現状を振り返ってみますとまあ順調と言った感じでしょう。
次の時代を担う聖女を見つけ出す適性検査は欺きました。よって学院に通うようになる年齢に達しても私はまだ平凡な貴族令嬢でいられます。この調子で真実を暴かれないよう細心の注意を払っていきましょう。
まあ神託の聖女エレオノーラを始めとする三人もの聖女に疑惑を抱かれている点は必要経費としておきます。それから正義の聖女ルクレツィアには知られてしまいましたがこれは仕方がありませんでした。
現時点で私が神より奇蹟を授かっていると知っているのはルクレツィアの他には侍女のトリルビィと南方王国の侯爵子息であるジョアッキーノ、そして南方王国の王子となったチェーザレの四名だけです。ああ、あと降誕の聖女コンチェッタにも見せてしまっていましたっけ。

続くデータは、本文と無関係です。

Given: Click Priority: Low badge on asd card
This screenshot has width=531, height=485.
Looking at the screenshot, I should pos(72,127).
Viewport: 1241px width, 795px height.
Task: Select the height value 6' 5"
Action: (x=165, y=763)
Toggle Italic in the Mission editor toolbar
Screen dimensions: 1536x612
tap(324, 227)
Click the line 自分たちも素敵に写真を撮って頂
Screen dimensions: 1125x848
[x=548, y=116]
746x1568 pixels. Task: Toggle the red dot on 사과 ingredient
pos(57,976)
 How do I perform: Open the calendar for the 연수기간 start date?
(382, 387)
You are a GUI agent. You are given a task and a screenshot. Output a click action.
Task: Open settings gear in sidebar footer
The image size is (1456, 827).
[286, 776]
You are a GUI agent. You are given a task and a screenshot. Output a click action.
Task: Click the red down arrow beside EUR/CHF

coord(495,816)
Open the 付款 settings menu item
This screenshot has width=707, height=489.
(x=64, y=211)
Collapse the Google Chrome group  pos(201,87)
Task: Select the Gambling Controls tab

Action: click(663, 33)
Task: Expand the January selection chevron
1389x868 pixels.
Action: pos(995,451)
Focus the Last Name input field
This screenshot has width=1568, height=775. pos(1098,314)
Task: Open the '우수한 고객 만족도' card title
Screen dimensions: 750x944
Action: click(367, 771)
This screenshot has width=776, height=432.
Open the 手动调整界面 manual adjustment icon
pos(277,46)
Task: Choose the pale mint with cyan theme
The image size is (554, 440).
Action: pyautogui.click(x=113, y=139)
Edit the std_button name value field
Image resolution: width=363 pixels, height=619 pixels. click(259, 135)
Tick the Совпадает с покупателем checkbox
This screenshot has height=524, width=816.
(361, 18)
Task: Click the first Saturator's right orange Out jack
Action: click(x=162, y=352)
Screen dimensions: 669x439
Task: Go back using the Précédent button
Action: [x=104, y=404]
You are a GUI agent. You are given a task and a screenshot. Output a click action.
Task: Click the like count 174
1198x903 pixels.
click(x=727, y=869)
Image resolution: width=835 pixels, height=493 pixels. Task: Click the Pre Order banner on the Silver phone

トリルビィは私が数少なく信頼を置く使用人です。彼女もまた大公国の貴族令嬢でして、この度学院に通う事となっています。それでも引き続き私に仕えてくれると言ってくれたのは嬉しかったですね。私にとっては親しい友人であり、そして姉のようでもあります。
ジョアッキーノは本来私が嫁ぐ予定だった貴族のご子息にあたります。色々あり仮に婚約関係を結びましたが無実の罪で投獄されていたコンチェッタに一目惚れして破談に至りました。それでも彼とは良き友人のままでいたいとは思っております。
チェーザレは南方王国国王とその寵姫の子になります。追放され貧民としての生活を送っていた彼の母親を私は私の意志で救ったんでした。それがきっかけになったのか、どうも彼にとって私は何をやるにしろ優先順位のかなり上に来てしまっているようです。
私は一人で宿命を超えるつもりでした。それが無理だったかはもう分かりません。だって私の周りにはもうチェーザレ達がいますから。既に彼らとの関係は心地よくなってしまいまして、離れて欲しくないと願う程に強い感情を抱いています。
神託など戯言です。
私は人として幸せに生きてみせましょう。
ところが――。
「お姉様こそがみんなを救う大聖女です。だからこそ、わたしはお姉様を独り占めしたい」
と、いずれ救世の聖女となる筈の妹、セラフィナは私の前で強く語りました。